Ces derniers temps, les actions des entreprises de transport spatial connaissent une croissance explosive, ce qui reflète en réalité un phénomène très intéressant : le marché des capitaux reconsidère la courbe de coût du commerce spatial. Avec l'augmentation de la fréquence des lancements et la baisse continue du coût unitaire de transport, les applications en orbite basse et l'exploration de l'espace profond, qui semblaient encore très éloignées il y a peu, passent rapidement du stade de faisabilité théorique à une mise en œuvre concrète.
Examinons d'abord la logique centrale : si l'on doit désigner le sujet le plus en vogue dans la technologie dure cette année, la puissance de calcul spatiale en fait assurément partie. Mais pourquoi la puissance de calcul doit-elle forcément aller dans l'espace ?

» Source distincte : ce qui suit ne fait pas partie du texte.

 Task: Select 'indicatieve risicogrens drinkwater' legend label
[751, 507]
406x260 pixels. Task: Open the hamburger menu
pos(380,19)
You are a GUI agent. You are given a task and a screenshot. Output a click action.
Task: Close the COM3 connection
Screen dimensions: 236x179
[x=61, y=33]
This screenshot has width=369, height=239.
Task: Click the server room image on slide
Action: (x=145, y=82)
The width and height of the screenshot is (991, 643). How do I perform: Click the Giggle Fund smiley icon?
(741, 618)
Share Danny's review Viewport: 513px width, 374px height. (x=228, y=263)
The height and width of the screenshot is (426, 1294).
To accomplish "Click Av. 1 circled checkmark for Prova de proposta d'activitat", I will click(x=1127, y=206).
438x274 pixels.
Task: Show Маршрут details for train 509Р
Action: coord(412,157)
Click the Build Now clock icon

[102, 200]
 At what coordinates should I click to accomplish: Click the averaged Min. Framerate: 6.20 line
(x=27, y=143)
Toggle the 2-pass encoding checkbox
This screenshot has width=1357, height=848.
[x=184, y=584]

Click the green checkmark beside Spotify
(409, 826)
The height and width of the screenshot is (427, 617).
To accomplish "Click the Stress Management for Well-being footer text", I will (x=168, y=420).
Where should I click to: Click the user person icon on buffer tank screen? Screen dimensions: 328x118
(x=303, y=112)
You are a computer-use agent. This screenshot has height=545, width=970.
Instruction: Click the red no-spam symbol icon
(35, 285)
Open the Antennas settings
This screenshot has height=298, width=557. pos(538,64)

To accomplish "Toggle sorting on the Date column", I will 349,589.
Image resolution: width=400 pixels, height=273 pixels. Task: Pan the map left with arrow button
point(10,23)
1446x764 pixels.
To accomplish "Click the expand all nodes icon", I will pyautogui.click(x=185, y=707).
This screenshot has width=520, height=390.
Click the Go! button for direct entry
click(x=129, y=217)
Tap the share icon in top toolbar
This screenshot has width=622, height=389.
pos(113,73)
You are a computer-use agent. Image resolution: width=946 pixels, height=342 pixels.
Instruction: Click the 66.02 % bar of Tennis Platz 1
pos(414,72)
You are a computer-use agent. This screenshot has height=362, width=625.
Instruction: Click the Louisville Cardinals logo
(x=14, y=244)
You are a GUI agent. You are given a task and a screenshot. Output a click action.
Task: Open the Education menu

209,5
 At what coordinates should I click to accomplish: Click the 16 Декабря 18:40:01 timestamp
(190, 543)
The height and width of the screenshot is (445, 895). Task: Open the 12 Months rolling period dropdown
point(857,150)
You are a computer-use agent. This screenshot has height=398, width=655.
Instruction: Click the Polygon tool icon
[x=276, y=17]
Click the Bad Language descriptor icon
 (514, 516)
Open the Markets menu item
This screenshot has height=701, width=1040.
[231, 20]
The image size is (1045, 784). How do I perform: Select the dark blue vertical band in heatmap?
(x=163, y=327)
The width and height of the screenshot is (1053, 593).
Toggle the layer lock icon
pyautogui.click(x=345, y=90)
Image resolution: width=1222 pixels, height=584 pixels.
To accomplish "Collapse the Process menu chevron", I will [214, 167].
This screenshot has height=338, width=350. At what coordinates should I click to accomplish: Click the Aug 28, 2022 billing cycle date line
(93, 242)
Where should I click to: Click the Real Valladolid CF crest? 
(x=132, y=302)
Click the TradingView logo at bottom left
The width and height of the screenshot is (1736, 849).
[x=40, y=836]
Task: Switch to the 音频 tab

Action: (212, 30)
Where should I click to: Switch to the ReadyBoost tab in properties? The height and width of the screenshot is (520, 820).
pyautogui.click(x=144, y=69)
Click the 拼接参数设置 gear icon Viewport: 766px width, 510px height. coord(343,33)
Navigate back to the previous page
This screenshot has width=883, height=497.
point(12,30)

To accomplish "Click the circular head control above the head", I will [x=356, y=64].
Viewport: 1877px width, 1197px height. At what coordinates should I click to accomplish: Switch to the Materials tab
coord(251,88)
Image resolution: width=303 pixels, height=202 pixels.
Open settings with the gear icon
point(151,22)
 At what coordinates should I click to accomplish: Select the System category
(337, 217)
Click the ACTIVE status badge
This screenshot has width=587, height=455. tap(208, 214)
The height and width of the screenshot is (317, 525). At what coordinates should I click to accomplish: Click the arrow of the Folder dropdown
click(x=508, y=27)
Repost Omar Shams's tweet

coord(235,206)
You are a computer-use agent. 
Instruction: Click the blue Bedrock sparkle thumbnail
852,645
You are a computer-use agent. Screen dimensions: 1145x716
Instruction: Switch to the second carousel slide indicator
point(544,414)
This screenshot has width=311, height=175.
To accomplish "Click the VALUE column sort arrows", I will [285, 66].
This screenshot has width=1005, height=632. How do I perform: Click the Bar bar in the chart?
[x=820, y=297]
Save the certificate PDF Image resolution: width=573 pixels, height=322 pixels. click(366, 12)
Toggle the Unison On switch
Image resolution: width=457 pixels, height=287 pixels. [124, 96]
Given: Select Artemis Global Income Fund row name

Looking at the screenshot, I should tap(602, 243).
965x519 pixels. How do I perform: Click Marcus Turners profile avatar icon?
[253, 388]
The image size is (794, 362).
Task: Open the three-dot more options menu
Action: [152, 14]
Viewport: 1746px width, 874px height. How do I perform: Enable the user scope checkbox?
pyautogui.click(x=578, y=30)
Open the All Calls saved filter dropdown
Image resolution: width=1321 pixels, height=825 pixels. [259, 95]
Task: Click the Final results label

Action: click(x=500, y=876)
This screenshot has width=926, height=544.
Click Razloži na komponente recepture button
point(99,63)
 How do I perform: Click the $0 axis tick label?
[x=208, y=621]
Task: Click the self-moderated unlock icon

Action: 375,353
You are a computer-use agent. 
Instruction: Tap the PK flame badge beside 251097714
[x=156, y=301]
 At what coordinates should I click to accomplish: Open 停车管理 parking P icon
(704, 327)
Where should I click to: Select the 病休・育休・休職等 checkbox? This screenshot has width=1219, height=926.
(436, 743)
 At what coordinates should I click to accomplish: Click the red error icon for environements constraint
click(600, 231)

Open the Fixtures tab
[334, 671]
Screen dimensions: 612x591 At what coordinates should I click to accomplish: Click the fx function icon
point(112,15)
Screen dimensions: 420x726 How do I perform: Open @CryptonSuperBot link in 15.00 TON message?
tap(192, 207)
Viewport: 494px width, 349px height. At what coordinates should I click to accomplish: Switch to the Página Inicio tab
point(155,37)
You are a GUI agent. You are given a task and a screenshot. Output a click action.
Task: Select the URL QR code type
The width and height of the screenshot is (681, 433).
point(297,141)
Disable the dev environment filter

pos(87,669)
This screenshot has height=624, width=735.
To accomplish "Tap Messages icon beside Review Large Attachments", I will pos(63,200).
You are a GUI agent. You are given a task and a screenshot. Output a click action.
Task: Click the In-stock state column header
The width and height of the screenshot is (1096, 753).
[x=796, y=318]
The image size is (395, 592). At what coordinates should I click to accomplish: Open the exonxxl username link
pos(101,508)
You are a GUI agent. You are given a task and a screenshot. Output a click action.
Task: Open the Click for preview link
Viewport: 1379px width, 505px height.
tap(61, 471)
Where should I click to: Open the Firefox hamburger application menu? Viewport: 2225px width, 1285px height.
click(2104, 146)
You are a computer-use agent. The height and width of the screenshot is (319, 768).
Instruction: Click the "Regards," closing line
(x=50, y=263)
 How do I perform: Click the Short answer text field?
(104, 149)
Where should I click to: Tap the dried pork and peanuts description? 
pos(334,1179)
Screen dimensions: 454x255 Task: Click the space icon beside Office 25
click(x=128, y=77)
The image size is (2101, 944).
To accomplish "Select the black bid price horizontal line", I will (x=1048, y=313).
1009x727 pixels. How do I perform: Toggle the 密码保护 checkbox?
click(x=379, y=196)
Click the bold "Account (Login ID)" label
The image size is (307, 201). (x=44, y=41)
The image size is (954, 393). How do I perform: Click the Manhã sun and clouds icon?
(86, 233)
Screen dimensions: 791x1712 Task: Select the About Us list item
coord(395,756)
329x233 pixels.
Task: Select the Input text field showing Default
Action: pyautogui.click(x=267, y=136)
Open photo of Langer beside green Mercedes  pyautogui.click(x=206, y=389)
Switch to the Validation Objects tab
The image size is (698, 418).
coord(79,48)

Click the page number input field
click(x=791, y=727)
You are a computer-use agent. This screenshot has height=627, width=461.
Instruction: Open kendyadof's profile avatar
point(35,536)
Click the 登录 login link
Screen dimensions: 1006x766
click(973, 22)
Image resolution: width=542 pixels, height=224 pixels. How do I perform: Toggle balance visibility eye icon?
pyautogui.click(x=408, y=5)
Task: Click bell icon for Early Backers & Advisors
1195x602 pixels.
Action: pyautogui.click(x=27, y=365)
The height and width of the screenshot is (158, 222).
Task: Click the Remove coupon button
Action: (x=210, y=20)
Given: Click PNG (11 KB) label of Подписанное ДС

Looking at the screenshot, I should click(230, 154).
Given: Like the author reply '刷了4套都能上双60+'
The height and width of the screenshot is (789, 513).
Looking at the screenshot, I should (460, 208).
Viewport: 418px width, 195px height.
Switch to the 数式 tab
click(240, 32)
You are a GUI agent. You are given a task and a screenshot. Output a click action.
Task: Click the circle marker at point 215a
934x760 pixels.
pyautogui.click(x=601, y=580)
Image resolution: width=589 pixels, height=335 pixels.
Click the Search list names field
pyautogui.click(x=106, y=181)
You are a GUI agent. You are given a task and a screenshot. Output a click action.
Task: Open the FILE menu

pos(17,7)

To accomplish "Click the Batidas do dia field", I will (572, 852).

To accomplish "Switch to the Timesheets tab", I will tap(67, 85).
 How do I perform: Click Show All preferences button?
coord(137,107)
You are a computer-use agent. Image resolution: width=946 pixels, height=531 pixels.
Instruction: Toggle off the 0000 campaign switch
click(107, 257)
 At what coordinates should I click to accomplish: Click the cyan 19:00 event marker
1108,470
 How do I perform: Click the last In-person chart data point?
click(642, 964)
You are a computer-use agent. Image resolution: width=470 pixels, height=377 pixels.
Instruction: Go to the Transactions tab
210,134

**Les contraintes énergétiques deviennent le nouveau plafond**
Ces dernières années, la capacité des puces AI n'a cessé de s'étendre, mais le vrai problème de blocage n'est plus la puce elle-même. La demande en électricité pour la construction de centres de données à grande échelle explose, et la puissance requise pour entraîner des clusters commence à approcher le gigawatt — ce qui dépasse déjà la capacité des réseaux électriques et des systèmes de production existants. Dans des régions clés des centres de données américains, les délais d'accès à l'électricité peuvent atteindre plusieurs années, ce qui ralentit considérablement le rythme de développement de la puissance de calcul.
Outre l'électricité, il y a aussi les problèmes d'eau et de refroidissement. La dissipation thermique de clusters de plusieurs millions de GPU dépasse l'imagination, et le coût en eau par unité de puissance de calcul grimpe en flèche. Électricité, eau, terre — ces trois éléments combinés deviennent des contraintes rigides à l'expansion de la puissance de calcul.
**L'espace comme nouvelle issue aux problèmes énergétiques**
C'est pourquoi certains commencent à étudier la possibilité d'envoyer la puissance de calcul dans l'espace. Sur des orbites comme celle de l'orbite crépusculaire, il est possible de capter presque en permanence l'énergie solaire, sans être limité par la terrain, les réglementations environnementales ou l'accès au réseau électrique. L'approvisionnement en énergie y est à la fois stable et durable. Mieux encore, dans l'environnement spatial, la dissipation thermique peut se faire par radiation, ce qui réduit considérablement la dépendance à l'eau. En résumé, la puissance de calcul spatiale ouvre une nouvelle voie pour décharger la consommation énergétique élevée de la puissance de calcul terrestre.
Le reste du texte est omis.